§ Dataset
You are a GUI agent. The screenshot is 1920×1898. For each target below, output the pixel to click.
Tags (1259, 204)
==
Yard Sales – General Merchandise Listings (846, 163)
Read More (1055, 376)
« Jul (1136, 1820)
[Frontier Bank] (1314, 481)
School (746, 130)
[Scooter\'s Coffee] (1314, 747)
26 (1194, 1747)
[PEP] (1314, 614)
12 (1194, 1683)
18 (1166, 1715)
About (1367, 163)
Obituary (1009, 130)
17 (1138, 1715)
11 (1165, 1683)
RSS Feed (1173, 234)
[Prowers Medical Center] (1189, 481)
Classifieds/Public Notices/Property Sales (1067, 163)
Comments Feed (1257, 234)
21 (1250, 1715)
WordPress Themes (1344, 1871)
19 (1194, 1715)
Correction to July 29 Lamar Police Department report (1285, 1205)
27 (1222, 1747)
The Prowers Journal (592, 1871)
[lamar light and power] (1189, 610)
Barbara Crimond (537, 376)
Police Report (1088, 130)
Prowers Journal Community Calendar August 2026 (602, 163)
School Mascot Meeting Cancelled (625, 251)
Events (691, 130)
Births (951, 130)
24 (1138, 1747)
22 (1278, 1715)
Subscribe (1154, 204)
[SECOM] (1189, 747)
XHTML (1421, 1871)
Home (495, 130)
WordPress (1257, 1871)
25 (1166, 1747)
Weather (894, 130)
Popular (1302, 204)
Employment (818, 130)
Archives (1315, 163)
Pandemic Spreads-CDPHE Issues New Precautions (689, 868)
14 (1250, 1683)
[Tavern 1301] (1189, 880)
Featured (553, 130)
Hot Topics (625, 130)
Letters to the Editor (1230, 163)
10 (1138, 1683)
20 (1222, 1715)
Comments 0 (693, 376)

§ Your assignment
Give back, unchanged, the run of lines in the listing above that begins at the line containing "XHTML (1421, 1871)" and ends at the line containing "Comments 0 (693, 376)", both included.

§ Exercise response
XHTML (1421, 1871)
Home (495, 130)
WordPress (1257, 1871)
25 (1166, 1747)
Weather (894, 130)
Popular (1302, 204)
Employment (818, 130)
Archives (1315, 163)
Pandemic Spreads-CDPHE Issues New Precautions (689, 868)
14 (1250, 1683)
[Tavern 1301] (1189, 880)
Featured (553, 130)
Hot Topics (625, 130)
Letters to the Editor (1230, 163)
10 (1138, 1683)
20 (1222, 1715)
Comments 0 (693, 376)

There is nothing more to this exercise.